# Text segment
0

I'm trying to scrape the $('a[href^="mailto:"]') of this website: https://celsius.network/

When I go to the browser console and run that, I get a link so I know it's there.

The issue is that my request (using the Axios library) returns the DOM before javascript is loaded. I've set the User-Agent, but it looks like it's not working.

const axiosClient = () =>
  axios.create({
    headers: {
      "User-Agent": "Mozilla/5.0 (iPhone; CPU iPhone OS 8_0 like Mac OS X) AppleWebKit/600.1.3 (KHTML, like Gecko) Version/8.0 Mobile/12A4345d Safari/600.1.4"
    },
    timeout: 10000
  });


axiosClient()
  .get("https://celsius.network")
  .then(({ data }) => {
    console.log("DATAAAAAAAA: ", data);
  })

This is returning the original HTML, with the body:

<body>
  <div id="app"> </div>
  ....

instead of the one that's fully loaded after all the javascript has manipulated the DOM.

P.S. I am doing this through firebase functions, so I think there are limits to what I can install.

UPDATE

const findEmail = url =>
  new Promise((resolve, reject) => {
     // here!
  });
bigpotato
  • 22,922
  • 46
  • 147
  • 286

1 Answers1

0

Your request approach isn't enough to emulate what you'd expect while visiting a page in your browser. While there are some choices out there, puppeteer may be a candidate for the job.

Most things that you can do manually in the browser can be done using Puppeteer!

Check out the following...

# Stored data
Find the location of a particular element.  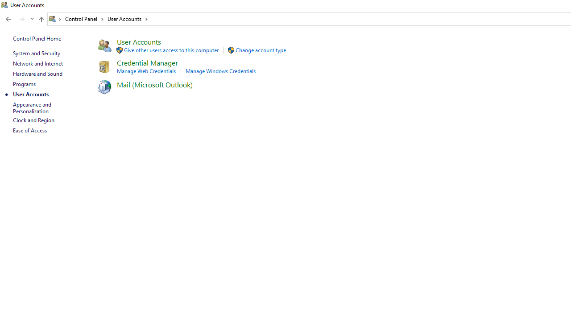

--

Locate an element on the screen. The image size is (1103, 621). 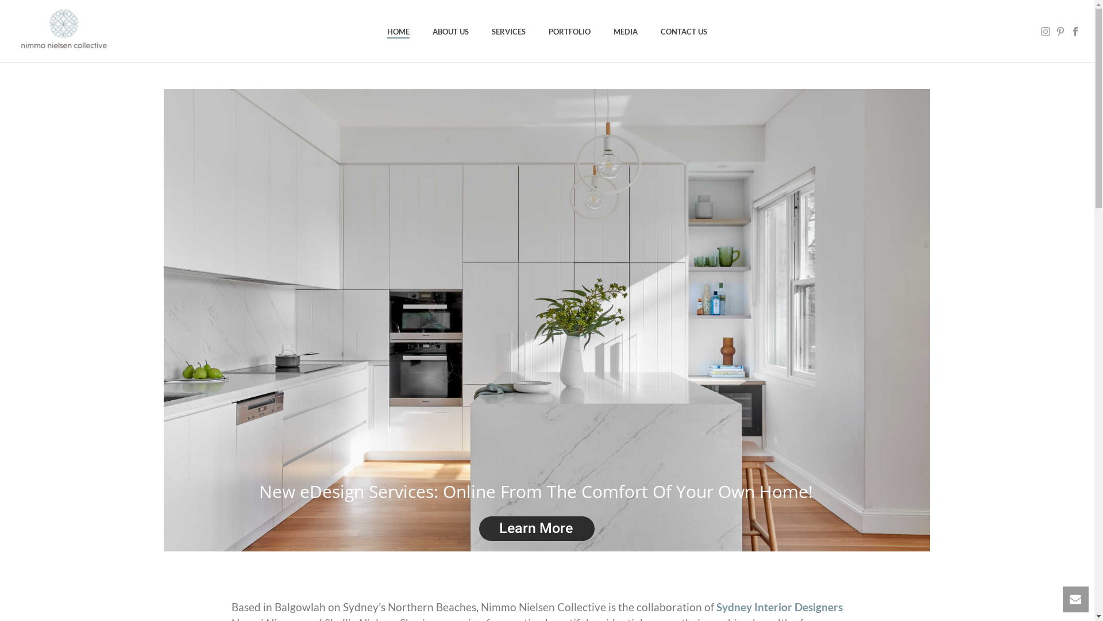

# What to work on
Which tool does the reply in the thread suggest for the job? Please rely on the thread alone, not the items.

# Exercise result
Puppeteer